[Screenshot and document pointing data]
□ □ □ □ □
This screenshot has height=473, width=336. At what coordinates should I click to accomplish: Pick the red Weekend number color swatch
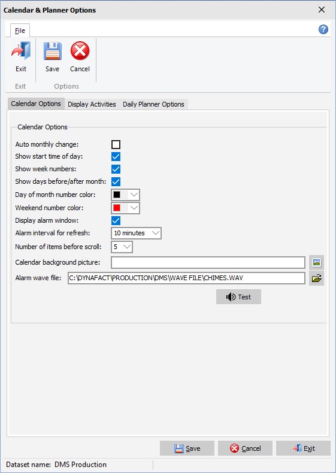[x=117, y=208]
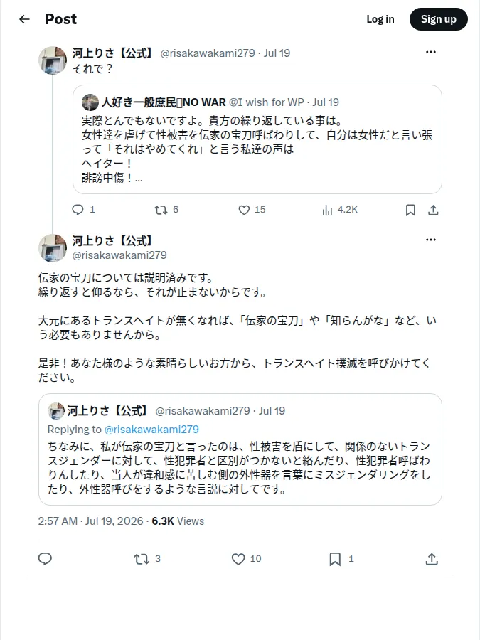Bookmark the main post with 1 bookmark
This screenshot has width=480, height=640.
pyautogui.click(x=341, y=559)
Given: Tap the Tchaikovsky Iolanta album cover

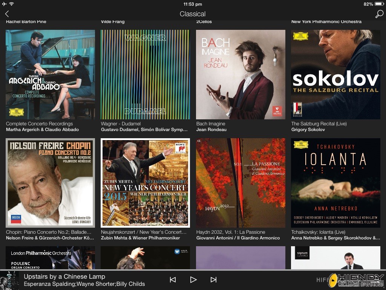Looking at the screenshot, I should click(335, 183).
□ □ □ □ □
Convert the data above into a Markdown table with the columns Row and Entry, giving each nonblank line its own numbered row and omitting blank lines. Leave the pictures out of the table.

■ Exercise response ■
| Row | Entry |
|---|---|
| 1 | This screenshot has height=473, width=336. At what coordinates should I click to accomplish: Pick the red Weekend number color swatch |
| 2 | [x=117, y=208] |
| 3 | Bookmark the main post with 1 bookmark |
| 4 | This screenshot has width=480, height=640. |
| 5 | pyautogui.click(x=341, y=559) |
| 6 | Given: Tap the Tchaikovsky Iolanta album cover |
| 7 | Looking at the screenshot, I should click(335, 183). |